Degree
Master of Arts
Program
Theology
Supervisor
Gary Badcock
Abstract
In Church Dogmatics, IV/1, §60, Karl Barth wrote of “The Pride and Fall of Man,” the first theme in his hamartiology of pride, sloth and falsehood. This thesis will argue that Barth’s conflict with the German Christian Movement served as a source of Barth’s hamartiology of pride. This is specifically evidenced by the reference to Aaron as a man of the “national church” in the lengthy excursus on Exodus 32 in Church Dogmatics §60.
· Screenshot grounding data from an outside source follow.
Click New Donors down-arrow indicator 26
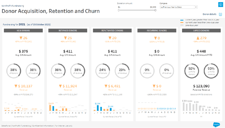Image resolution: width=225 pixels, height=128 pixels. [x=23, y=38]
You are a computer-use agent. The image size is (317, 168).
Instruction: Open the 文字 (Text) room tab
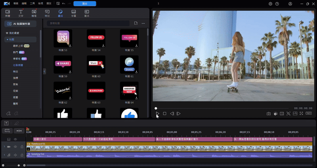pos(21,13)
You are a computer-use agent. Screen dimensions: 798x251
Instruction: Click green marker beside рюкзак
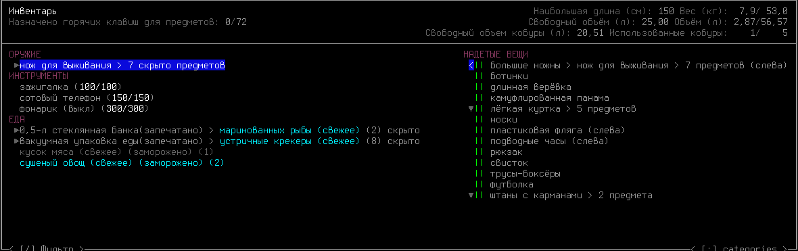pyautogui.click(x=479, y=152)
Weimar humiliation in Germany had provoked reaction in the movement for a nationalistic church, which Nazism attempted to absorb. Theologians Paul Althaus, Gerhard Kittel and Emanuel Hirsch, among others, provided justification for this. Barth, however, indicted the “German Christians” for the sin of pride, maintaining that in turning people from the God of the Bible to the idolatrous god of the state, they had proudly and sinfully said “No” to God’s “Yes” revealed in Jesus Christ.
Recommended Citation
Linden, Tom, "The German Christians’ Influence on Barth’s Hamartiology of Pride" (2016). Electronic Thesis and Dissertation Repository. 4113.